Histopathological assessment of whole slide images (WSIs) is essential for understanding disease pathology, patient PathoFocus is a position-guided transformer model designed for pathology image prognosis prediction. It segments WSIs, assigns attention scores, and focuses on clinically relevant regions, improving prognosis accuracy across multiple cancer types.
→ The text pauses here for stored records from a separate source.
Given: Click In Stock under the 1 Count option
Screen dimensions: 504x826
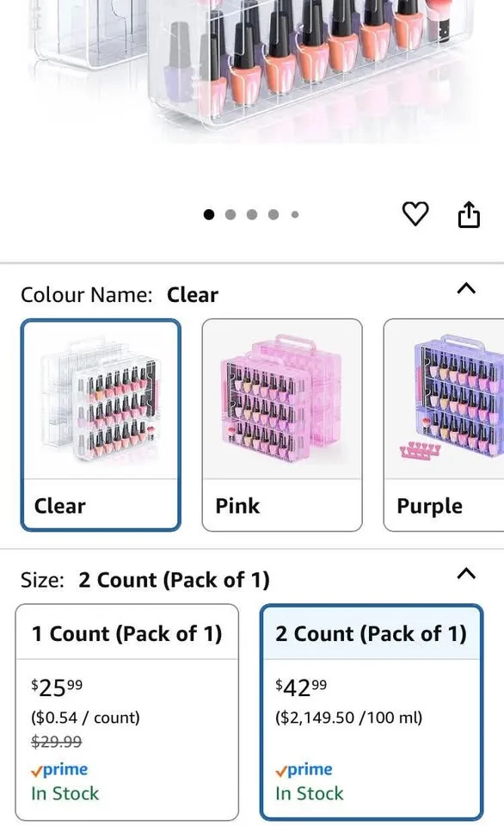Looking at the screenshot, I should 64,793.
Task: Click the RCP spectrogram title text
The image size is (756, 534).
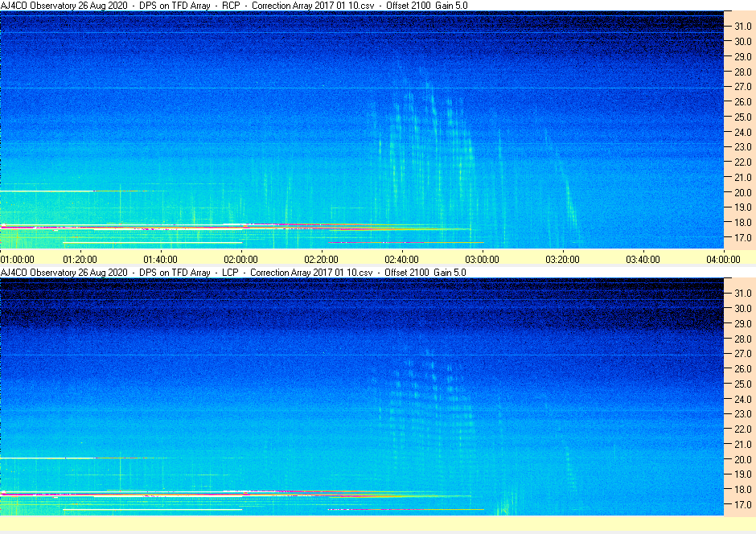Action: pos(234,6)
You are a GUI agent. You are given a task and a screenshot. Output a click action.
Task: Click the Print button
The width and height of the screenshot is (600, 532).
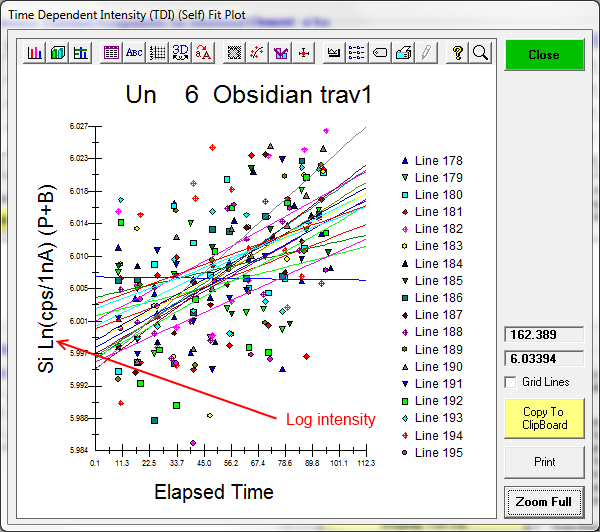(x=543, y=462)
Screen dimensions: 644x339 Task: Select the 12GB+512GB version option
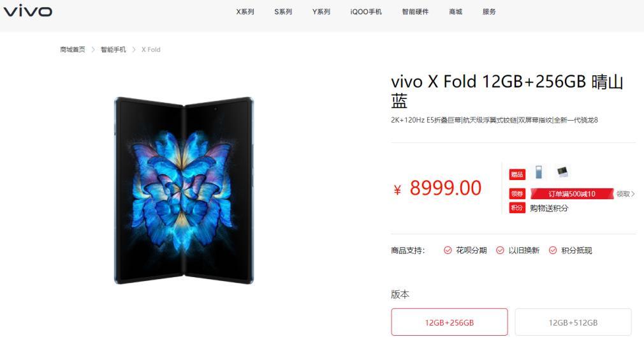point(573,322)
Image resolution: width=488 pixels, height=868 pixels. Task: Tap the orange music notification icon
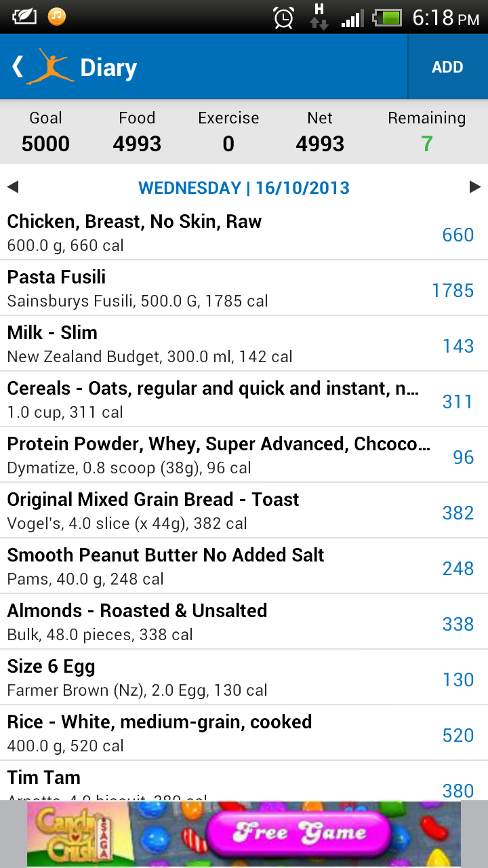tap(57, 16)
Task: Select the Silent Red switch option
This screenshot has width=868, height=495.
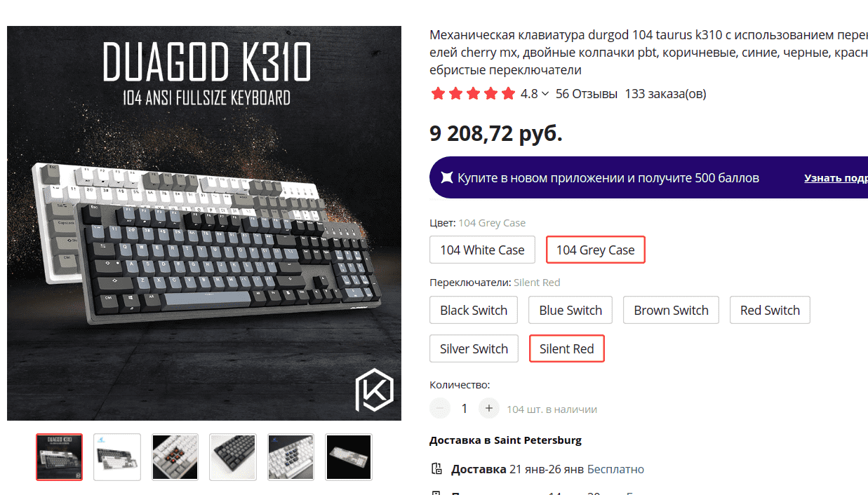Action: [566, 348]
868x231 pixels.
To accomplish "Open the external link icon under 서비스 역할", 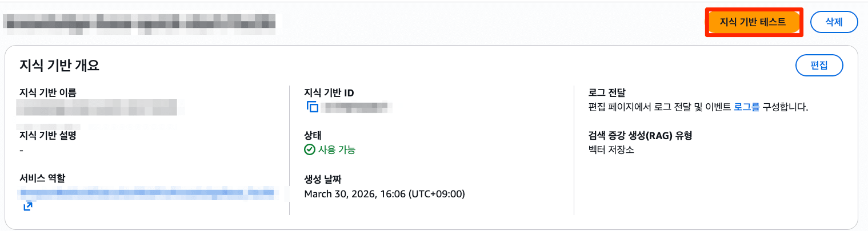I will 27,206.
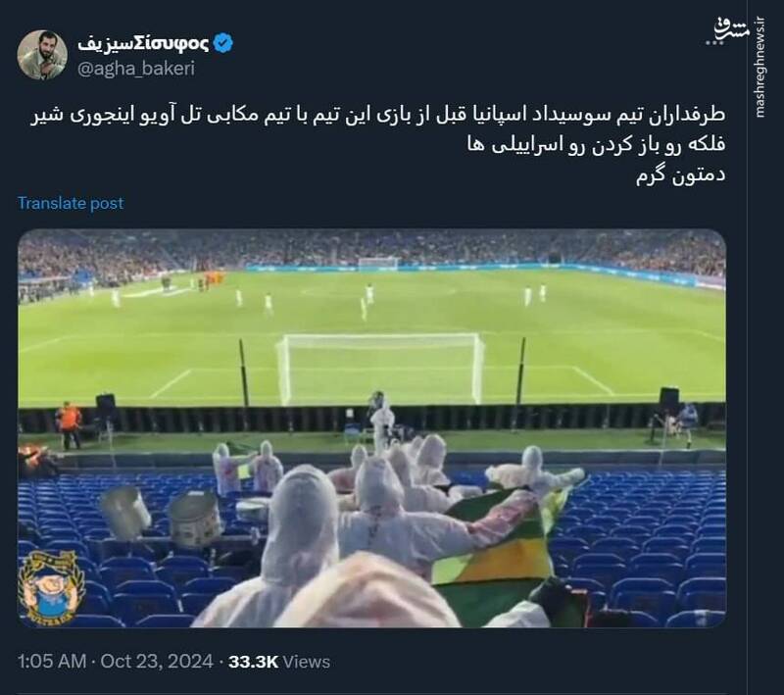Open the tweet author's profile picture

point(42,55)
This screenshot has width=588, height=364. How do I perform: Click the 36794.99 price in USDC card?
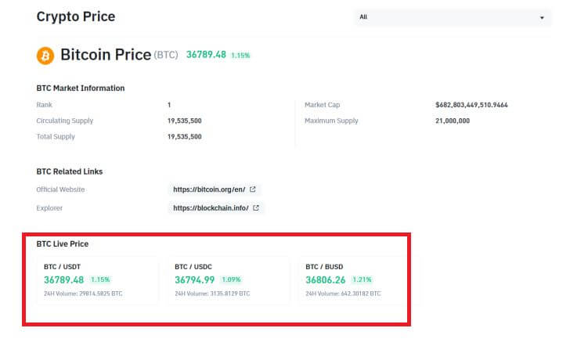tap(195, 279)
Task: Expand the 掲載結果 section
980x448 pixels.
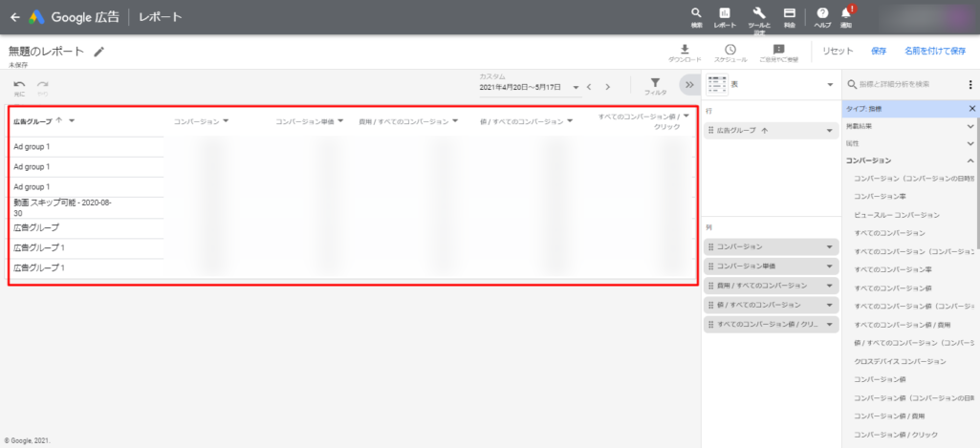Action: point(970,126)
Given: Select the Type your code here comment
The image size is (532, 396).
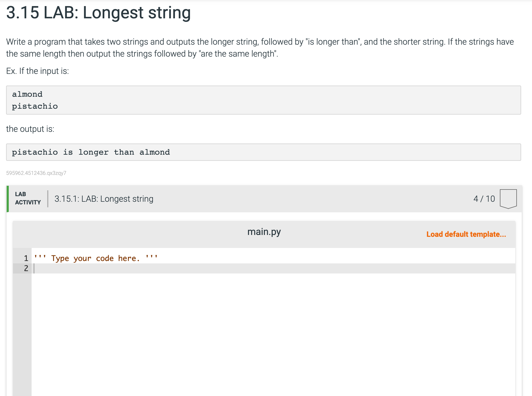Looking at the screenshot, I should click(x=96, y=258).
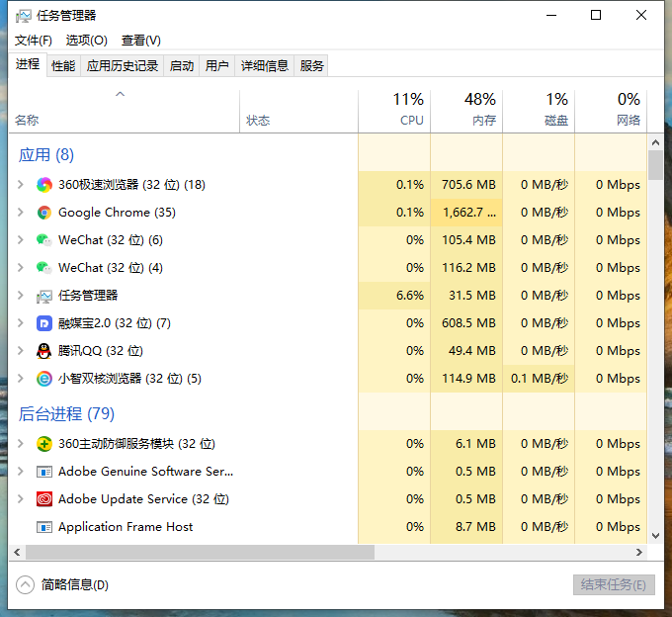
Task: Open the 启动 tab
Action: 182,66
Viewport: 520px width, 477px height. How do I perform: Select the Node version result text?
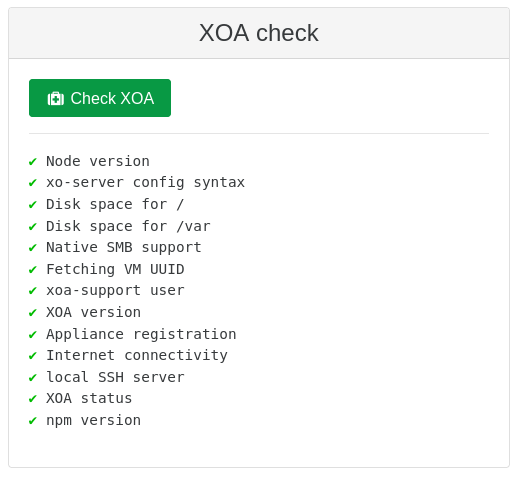(x=98, y=161)
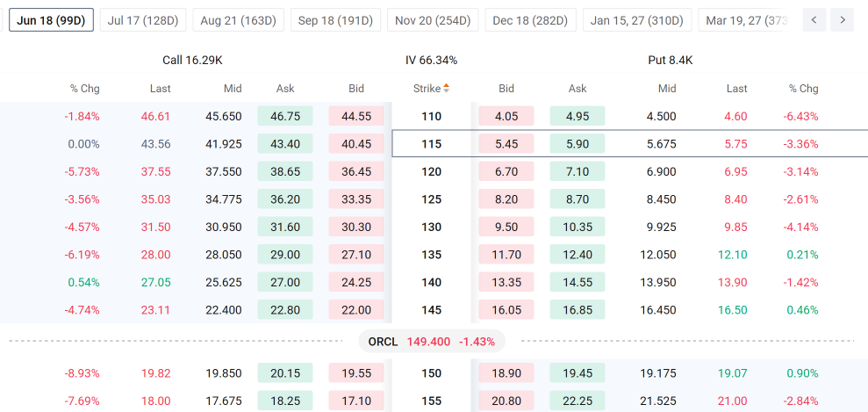Select the Mar 19, 27 expiration tab
The image size is (868, 412).
[x=743, y=20]
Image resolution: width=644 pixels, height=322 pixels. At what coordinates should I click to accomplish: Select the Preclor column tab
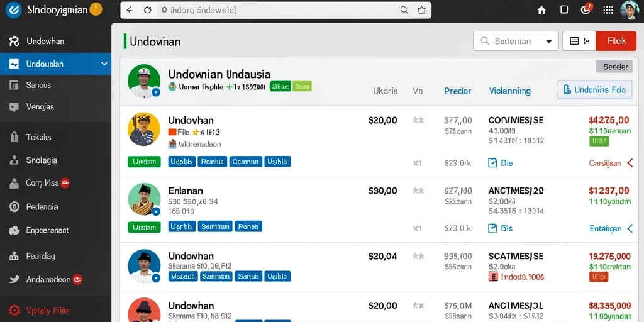tap(458, 91)
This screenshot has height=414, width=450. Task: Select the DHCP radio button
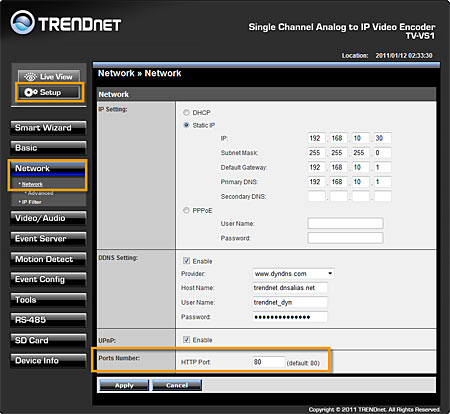click(186, 112)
Validated on three datasets, PathoFocus advances pathology image-based prognosis prediction.


Main Results on TCGA data

FOLD 1 2 3 4 MEAN
BLCA
C-index 0.532 0.582 0.664 0.640 0.605
P-value 0.048 0.031 0.001 0.018 0.024
BRCA
C-index 0.658 0.524 0.728 0.622 0.633
P-value 0.001 0.021 0.014 0.046 0.021
LUAD
C-index 0.631 0.693 0.650 0.570 0.636
P-value 0.024 0.001 0.010 0.050 0.021
UCEC
C-index 0.787 0.780 0.639 0.659 0.716
P-value 0.001 0.001 0.045 0.011 0.014

Getting Started

Clone this repo

git gh repo clone Zhang-2000/PathoFocus
cd pathofocus

Create environment and install requirements

sh create_env.sh

Prepare data


Tissue segmentation+Patch divide

python create_patches_fp.py \
--source DATA_DIRECTORY \
--save_dir RESULTS_DIRECTORY \
--patch_size 256 --seg --patch --stitch 

Extract patch feature Use "model256" for feature extracting

python extract_features_fp.py \
--data_h5_dir DATA_DIRECTORY \
--data_slide_dir SLIDE_DIRECTORY \
--feat_dir FEAT_DIRECTORY \
--batch_size 256 --slide_ext .svs --model hipt

For standard folder dataset, The file structure should look like:

$ tree dataset
TCGA_xxxx/
├── raw_data
│   ├── TCGA-xx-xx.svs
│   ├── TCGA-xx-xx.svs
│   └── ...
└── label
    ├── fold1.csv
    ├── fold2.csv  
    ├── fold3.csv  
    └── fold4.csv
TCGA_xxxx/
└─...

Train and evaluate

# dataset path
DATA=$DATA_PATH
# config file path
CONFIG=configs/config.yaml
python -main.py \
    --data-path $DATA \
    --cfg $CONFIG \

for training or evaluation.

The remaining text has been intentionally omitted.